→ What the exercise asks:
Write out the rows below again word for word, but leave the pictures out.

Stored rows:

__________________________________________________

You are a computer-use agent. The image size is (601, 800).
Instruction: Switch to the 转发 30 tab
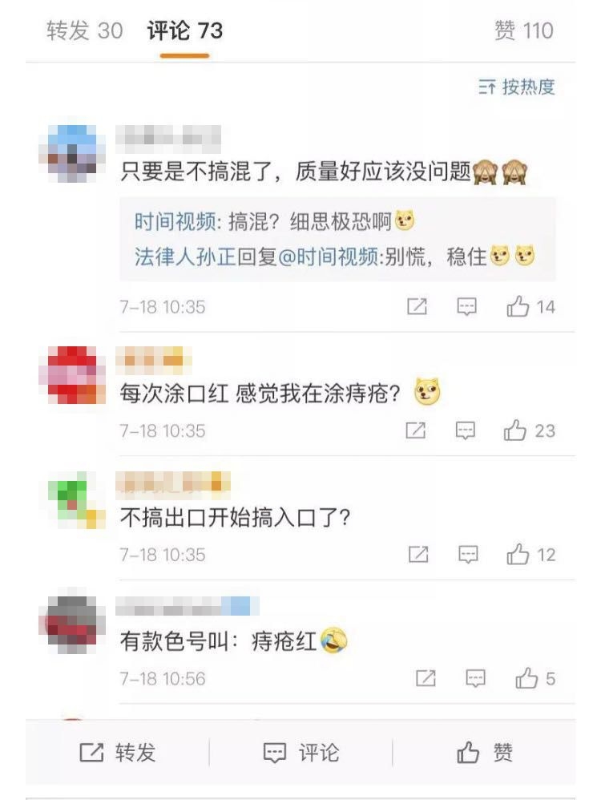pos(85,30)
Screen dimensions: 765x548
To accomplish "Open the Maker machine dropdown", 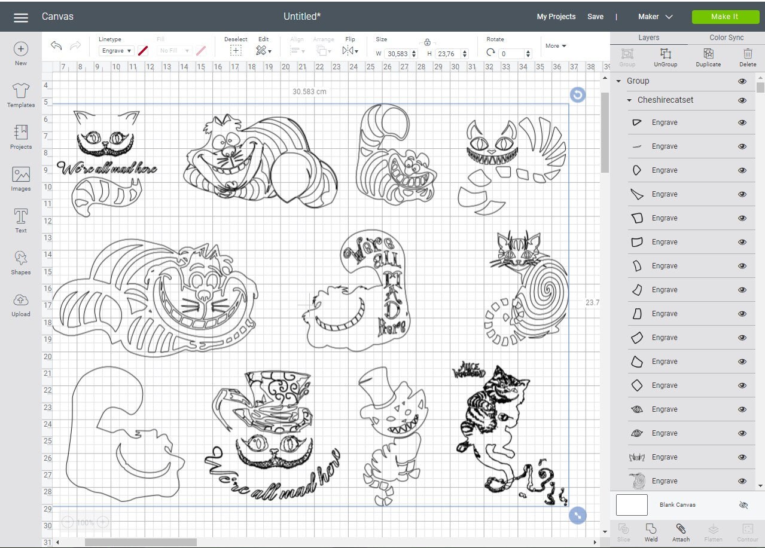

__________________________________________________

→ Written response:
You are a computer-use agent. The image size is (601, 800).
Instruction: Switch to the 转发 30 tab
pos(85,30)
Screen dimensions: 765x548
To accomplish "Open the Maker machine dropdown", 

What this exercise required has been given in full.